Drug selectivity and quantitative considerations are also critically important. Threshold loss of righting reflexes dosing estimates by Liao et al.12 indicate that β3N265M knockin animals require approximately fivefold higher etomidate doses than wild-type, indicating a dominant role of GABAA β3 subunits in etomidate-induced hypnosis. In contrast, single-gene modifications have produced only modest loss of sensitivities (<50% increase in ED50) to hypnosis and immobility by volatile anesthetics, perhaps because these effects are mediated through multiple targets. What about other potential targets for ketamine, such as N-methyl-d-aspartate receptors? Chen et al.5 argue that the case for HCN1 is stronger than the case for N-methyl-d-aspartate receptors, because the HCN1 knockout has no effect on etomidate sensitivity (but does decrease sensitivity to propofol, which inhibits HCN1), whereas global knockout of the N-methyl-d-aspartate receptor ε1 subunit moderately reduces ketamine sensitivity, but also reduces sensitivity to pentobarbital, propofol, and benzodiazepines, all thought to act primarily via GABAA receptors.13 Perhaps both channels contribute to anesthetic effects of ketamine.

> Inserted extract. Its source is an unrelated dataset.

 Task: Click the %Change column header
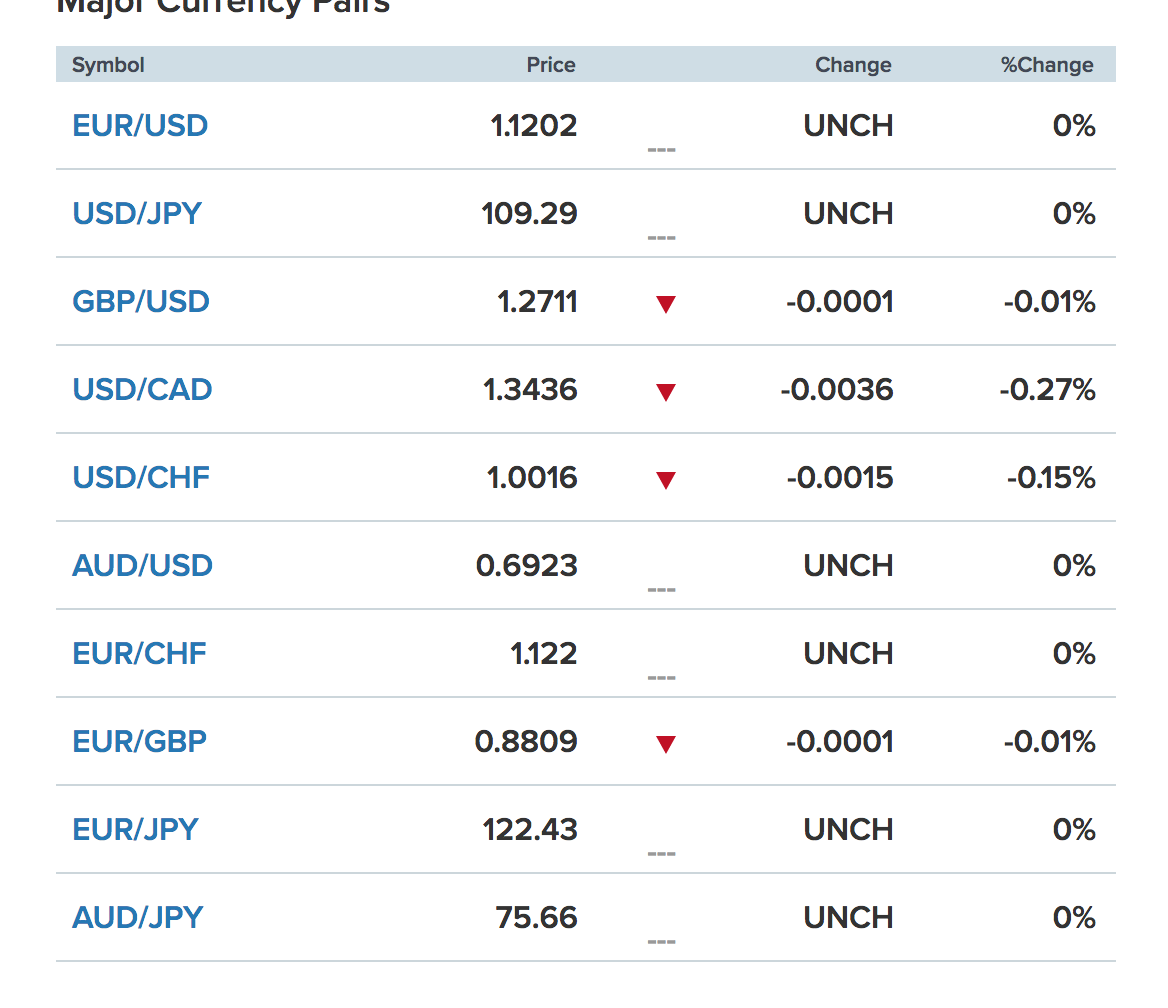click(x=1047, y=65)
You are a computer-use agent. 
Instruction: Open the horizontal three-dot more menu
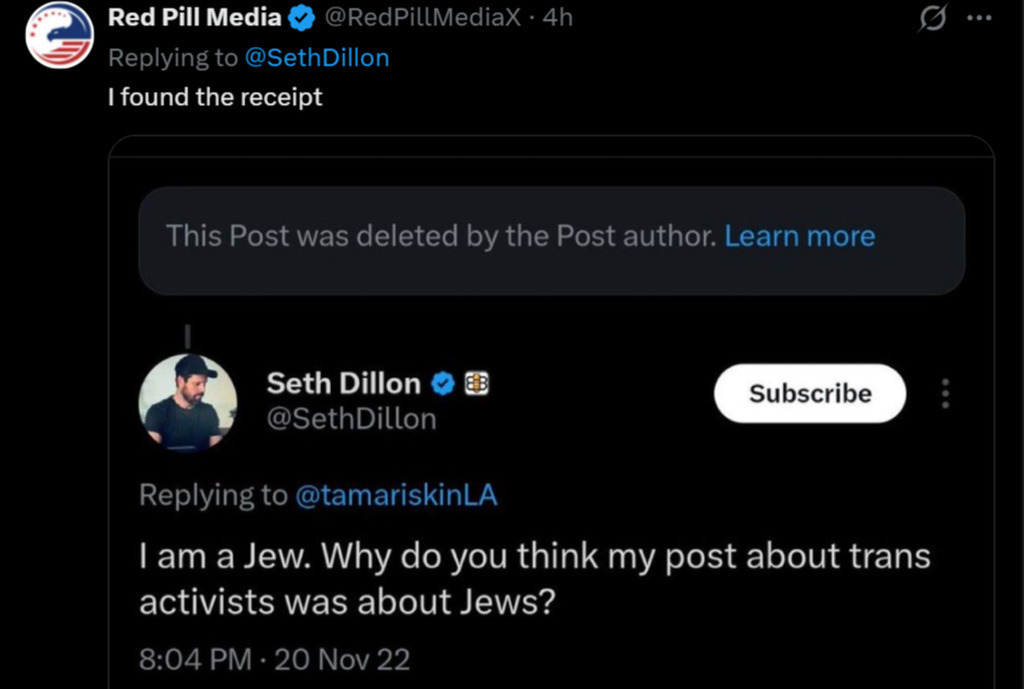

Transgenic technologies continue to evolve. The relatively young field of optogenetics combines targeted neuronal expression of light-sensitive cation and anion channels with fiberoptically applied pulses of light, enabling unprecedented spatiotemporal control of neuronal activity.14 These approaches will undoubtedly help in revealing the inner workings of the “black box” that remains between our understanding of molecular targets of anesthetics and their profound behavioral effects.